Coffee heat rising

Pests…and pests

Eight a.m. sharp and a damned robocaller pest gets through the new CPR Call Blocker. Occasionally they do slip by. That notwithstanding, though, we’re still down from a dozen nuisance calls a day to one, at most. Often whole days go by without a single nuisance call!

The FCC recently passed a rule allowing phone companies to block robocalls. BUT…they’re allowing the companies to gouge us an extra fee for the privilege! Naturally. The effin’ phone company gets you comin’ and gets you goin’. If I’ve had to go out and plunk down a hundred bucks for a gadget to block pestering calls when the phone company could’ve been doing it for me all these years, then I should not be required to pay still more for the privilege after the phone companies decide to move, a day late and a dollar short.

Blanket robocall blocking poses a number of problems, the main two being school systems and emergency alert systems. Personally, I do not need to be reminded by some GD recording that I have a doctor’s appointment this week or a prescription waiting at the Walgreen’s. BUT…if a wildfire is bearing down on my little town out in the boondocks or if my kid is sick and needs to come home or be taken to a doctor — or is playing hooky — I sure want to know about it. To my mind, the CPR Call Blocker is about as good as it gets in that department, because it gives the user the discretion to choose which nuisance calls will get through.

Also in the Department of Pests, the weather is gorgeous at this time of year…and so naturally we’re overrun by mosquitoes.

To my knowledge, there’s no actual standing water in my yard, and I kind of doubt there’s any in my neighbor’s…she never replaced her deceased dog (hence, no water dish), and she’s not into container gardening.
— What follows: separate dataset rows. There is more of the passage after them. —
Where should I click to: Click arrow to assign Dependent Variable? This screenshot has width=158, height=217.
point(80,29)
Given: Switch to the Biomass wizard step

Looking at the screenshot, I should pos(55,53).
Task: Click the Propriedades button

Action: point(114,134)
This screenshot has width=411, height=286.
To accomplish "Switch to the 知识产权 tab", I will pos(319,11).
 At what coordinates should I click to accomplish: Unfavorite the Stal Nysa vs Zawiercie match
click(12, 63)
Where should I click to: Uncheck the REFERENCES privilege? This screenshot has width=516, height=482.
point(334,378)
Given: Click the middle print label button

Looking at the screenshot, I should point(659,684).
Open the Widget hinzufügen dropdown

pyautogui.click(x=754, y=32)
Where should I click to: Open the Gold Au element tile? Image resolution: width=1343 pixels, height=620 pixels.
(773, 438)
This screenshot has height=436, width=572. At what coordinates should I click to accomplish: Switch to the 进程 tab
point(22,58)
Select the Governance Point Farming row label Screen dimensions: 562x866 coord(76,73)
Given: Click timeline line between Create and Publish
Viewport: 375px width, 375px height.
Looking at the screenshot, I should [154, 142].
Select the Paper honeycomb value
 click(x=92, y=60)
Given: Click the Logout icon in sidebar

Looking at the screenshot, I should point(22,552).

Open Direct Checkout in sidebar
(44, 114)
I, however, decidedly am. Into container gardening, that is. Bzzzzzzzt!

The outdoor plants do not have saucers under their pots: they rest either directly on the ground or on the plastic fake “wood” deck on the side. BUT…once temps reach the 90s, they have to be watered every…single…day. Miss one morning drench, and the potted plant keels right over dead.

This means the soil itself is damp all the time, and so the soil itself is probably what harbors the mosquito larvae. Confirmation: leave the sliding door to the deck open for a few minutes, and you’ll be swarmed.

So I ordered up a 30-ounce bottle of Mosquito Bits. This stuff is the business. It contains a bacterium (Bacillus thuringii) that produces a toxin that affects only the larvae of mosquitoes, blackflies, and fungus gnats. You apply it to standing water (such as water in the drip dish of a potted plant, or birdbaths, or backyard ponds), perennially damp soil (such as the soil in potted plants that have to be watered every day…), and the like. It works, and it does no harm to any other critters.

In the past, I’ve bought the stuff from an outfit in Arizona that supplies organic farms and ranches. That’s their business: providing environmentally friendly products and tools for organic farmers. The problem is, they charge an arm and a leg for this stuff. You get a tiny bottle containing just enough to apply it to the potted plants outside and to the very few spots where standing water occasionally accumulates, however briefly. (Mosquitos can go from pupa to flying dive-bomber overnight in this climate.) But lo! At Amazon, here we find this freaking pail of the stuff for all of 18 bucks!

Sold!

Sprinkling it into every pot I even vaguely suspected might harbor skeeters and working it into the cracks between boards on the deck (you just know the pot water is dripping down under the deck’s flooring and puddling there, don’tcha?) used less than a third of the bottleful. So I figure this ought to last through the season, at least.

Speaking of pests, Ruby is campaigning for a doggy chew treat. She’s already had her morning ration. So the mumbling and boofing around the kitchen is likely to go on for awhile. {sigh}

In the doggy pest department, though, it’s other people’s damn dogs that are the pests hereabouts. After the Loose GerShep Attack, I’ve taken to carrying a heavy ironwood walking stick with me when I take Ruby out for her morning doggywalk. This morning we stupidly walked down Feeder Street Northwest — having gotten a late start, we were encountering enough traffic that I could not easily step out into the traffic lanes to avoid incoming, a little detail that gave me pause when we started…but it was a shortcut, and because we were late, the heat was starting to come up, and I was hungry, and…and…I just wanted to get home quicker.

Naturally, around the corner came a guy with two dogs in hand, one of them a large pit bull. Sheee-ut! That sidewalk is narrow and there’s no way to easily cross the street at that hour, because of the commute traffic. I had to climb up on a xeriscaped yard to drag Ruby out of the oncoming doggitude.

“Ohhh don’t worry, they’re friendly,” says the dog lover.

“Sorry. I’ve had my fill of dog fights,” say I, “and I don’t want another one today.”

That’s gotten to be my standard keep your damn dog at heel! line. It gives even the dimmest nitwit enough pause (they apparently have to think about this…) that I can usually slip past them without incident.